Tuesday, March 1, 2011

Eight Weeks

Eight weeks today. I think. I called my doctor's office yesterday and - what they do is, you call and make an appointment and then the nurse practitioner calls back and chats. So I was talking to the np and I swear, I felt like I was in trouble! I'm sure I was projecting, but she was all, "do you want to take the screening because you're (way) over 35?" I said no and she said, "I didn't think you did but I have to check". And - I'm sure she does have to check but ... oh I just felt like a jerk. I feel like a jerk a large part of the time anymore. A jerk that eats a LOT of oreos. Anyway, I am going in Monday for an ultra sound and Thursday for my appointment with my doctor. My doctor is great and I anticipate that I'm going to feel better once I see that ultra sound and talk to my doctor. One could make the argument, I suppose, that I should just go ahead and feel better NOW, but I just can't roll like that. I have to fret a little.

I was watching Bethenny Ever After last night and it's when her baby is still pretty tiny and she and her husband go to his hometown, which is presented as this insanely small town, backwards, almost Ozarkian in it's small-townness. What's funny is that my cousin lives there and I just think of it as a normal town, but I guess the comparison between NYC and there is supposed to be made and you're supposed to realize how GREAT NYC is and how hard everything else sucks. And the thing is, to a certain extent I agree, I love NYC but it annoyed me last night. ANYWAY. She and her husband have to talk to his parents about them wanting to suck up all the time with the baby, and how maybe it's unrealistic to expect them to visit every weekend, and have every first holiday with them, etc. Todd was sleeping next to me, and it probably wouldn't have mattered anyway, but I could RELATE. I still get white hot mad when I think of my MIL assuming that Joseph could come and SLEEP OVER when he was an infant, a newborn! I mean, he was my first baby! I could no more imagine dropping him off at her house for the weekend than I could dropping him off at a church or hospital under Safe Haven laws.
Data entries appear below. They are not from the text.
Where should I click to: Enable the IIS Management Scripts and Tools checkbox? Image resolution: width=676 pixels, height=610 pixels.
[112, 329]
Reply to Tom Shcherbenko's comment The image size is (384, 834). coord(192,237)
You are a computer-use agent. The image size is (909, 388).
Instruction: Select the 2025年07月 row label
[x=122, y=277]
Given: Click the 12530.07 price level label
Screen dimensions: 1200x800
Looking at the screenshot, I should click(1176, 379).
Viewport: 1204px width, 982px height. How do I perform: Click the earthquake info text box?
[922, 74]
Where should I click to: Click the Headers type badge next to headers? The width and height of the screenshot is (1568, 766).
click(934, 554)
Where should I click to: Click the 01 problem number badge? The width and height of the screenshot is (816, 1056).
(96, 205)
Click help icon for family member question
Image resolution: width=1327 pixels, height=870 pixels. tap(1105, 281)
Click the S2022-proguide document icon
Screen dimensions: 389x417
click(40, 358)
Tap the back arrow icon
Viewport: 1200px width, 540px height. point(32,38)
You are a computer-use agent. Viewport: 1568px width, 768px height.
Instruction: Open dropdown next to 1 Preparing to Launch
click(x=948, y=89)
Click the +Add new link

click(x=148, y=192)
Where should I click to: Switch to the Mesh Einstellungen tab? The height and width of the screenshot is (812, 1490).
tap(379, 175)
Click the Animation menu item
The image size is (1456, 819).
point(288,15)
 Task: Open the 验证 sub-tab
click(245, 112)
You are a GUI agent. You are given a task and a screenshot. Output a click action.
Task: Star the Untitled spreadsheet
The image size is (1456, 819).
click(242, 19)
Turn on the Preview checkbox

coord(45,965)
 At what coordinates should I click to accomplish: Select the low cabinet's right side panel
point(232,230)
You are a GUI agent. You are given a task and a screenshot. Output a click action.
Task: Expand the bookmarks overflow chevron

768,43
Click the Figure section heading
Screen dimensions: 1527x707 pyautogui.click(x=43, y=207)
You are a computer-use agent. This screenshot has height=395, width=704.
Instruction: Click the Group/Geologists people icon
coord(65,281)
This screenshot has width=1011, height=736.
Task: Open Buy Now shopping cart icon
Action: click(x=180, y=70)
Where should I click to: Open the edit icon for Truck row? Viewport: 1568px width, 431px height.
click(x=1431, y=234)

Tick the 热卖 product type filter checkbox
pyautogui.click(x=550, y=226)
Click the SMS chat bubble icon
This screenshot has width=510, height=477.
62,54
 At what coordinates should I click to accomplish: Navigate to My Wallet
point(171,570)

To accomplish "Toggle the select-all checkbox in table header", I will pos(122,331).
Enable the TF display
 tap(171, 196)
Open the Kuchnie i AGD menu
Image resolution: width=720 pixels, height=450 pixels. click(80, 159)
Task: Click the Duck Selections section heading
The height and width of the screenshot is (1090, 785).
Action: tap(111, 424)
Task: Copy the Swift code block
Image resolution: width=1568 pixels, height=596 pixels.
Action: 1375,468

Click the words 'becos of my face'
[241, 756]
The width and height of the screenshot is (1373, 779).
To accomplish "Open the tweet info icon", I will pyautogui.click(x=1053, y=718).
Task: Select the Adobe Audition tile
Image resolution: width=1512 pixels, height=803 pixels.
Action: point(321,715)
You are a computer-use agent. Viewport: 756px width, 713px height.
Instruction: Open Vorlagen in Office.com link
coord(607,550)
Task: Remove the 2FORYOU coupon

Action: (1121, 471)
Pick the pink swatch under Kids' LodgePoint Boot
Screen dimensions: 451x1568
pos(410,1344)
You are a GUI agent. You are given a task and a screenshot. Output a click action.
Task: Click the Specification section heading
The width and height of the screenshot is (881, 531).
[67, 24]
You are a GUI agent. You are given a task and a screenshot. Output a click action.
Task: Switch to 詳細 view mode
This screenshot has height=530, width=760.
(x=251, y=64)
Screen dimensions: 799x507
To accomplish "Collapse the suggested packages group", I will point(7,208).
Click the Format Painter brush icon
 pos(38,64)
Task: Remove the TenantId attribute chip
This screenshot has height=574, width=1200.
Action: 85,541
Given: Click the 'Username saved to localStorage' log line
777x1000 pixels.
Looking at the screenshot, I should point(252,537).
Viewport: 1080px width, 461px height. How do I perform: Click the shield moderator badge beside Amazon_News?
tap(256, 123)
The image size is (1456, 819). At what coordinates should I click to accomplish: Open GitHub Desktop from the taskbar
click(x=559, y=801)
In Bethenny's case, she has it a little harder because her in-laws lost their other son when he was very young, so B's husband is their only child and the baby is their only grandchild, etc. But she is better than I am at handling it, and she says, UP FRONT and OUT LOUD, that they have to do things by themselves, as a family on their own. It's uncomfortable but at least they're talking about it. We would never talk about that with my in laws. There could seriously be a big pile of shit in the middle of the dining room table at dinner and no one would ever mention it. Freaks.

I wish I could tell people about the baby. I have a terrible cold and of course I can't take anything and my Dad was saying the other night, "take some Nyquil!" and I was thinking, I'd LOVE to but I can't. I can't take anything except worthless Tylenol. But I can't tell them that, and I put "ultra sound" on the calendar for next week and then I thought, crap, my MIL will probably be up here this weekend, so I had to cross it out and just put the time instead. I'm glad that Todd knows, and my sister, so at least I can come clean with some people. I guess we'll wait until 12 weeks, but that feels like a long time, particularly considering that my birthday is in a few weeks. Also, I feel nuttier than usual and I would maybe get some sympathy or something if people knew I was PREGNANT and tired or PREGNANT and kooky.

As usual, I have no way to wrap this up. Oh, I forgot! We are having NAME issues. I guess if you're going to have this many kids, at some point there will be some disagreement about names. The name that I thought of for a girl is like #782 in 2009. So, it's unusual, I suppose. It's a saint's name, which I am very into, and she has a great story, very compelling and having to do with motherhood. So I really like it. Plus it's long, which I like, because my kids' last name is short and one syllable. I thought Todd liked it too but the other night he started saying we should give her a 'normal' middle name, in case she ever wanted to go by that. And I mean - HOW am I supposed to think that he likes that name? When he calls another name 'normal'? And here's the thing, the 'normal' name that he wants to use for the middle name is #763 in 2009! Nineteen places different than my insanely crazy loony name! So I think, it's not a 'normal' name that he's looking for for the middle name, it's ONE HE LIKES BETTER. So why not just say that? If he didn't like a name, I would not use it, I wouldn't. There was a certain boy name that I always loved and thought I would use for my first boy, but my MIL wrinkled up her nose in such a way the first time that she said it that I knew I would never use it. I couldn't see her wrinkle her nose that way for the rest of my kid's life! And now that's how I feel about my perfect girl name, that her father has ruined it. So now I am just hoping it's a boy.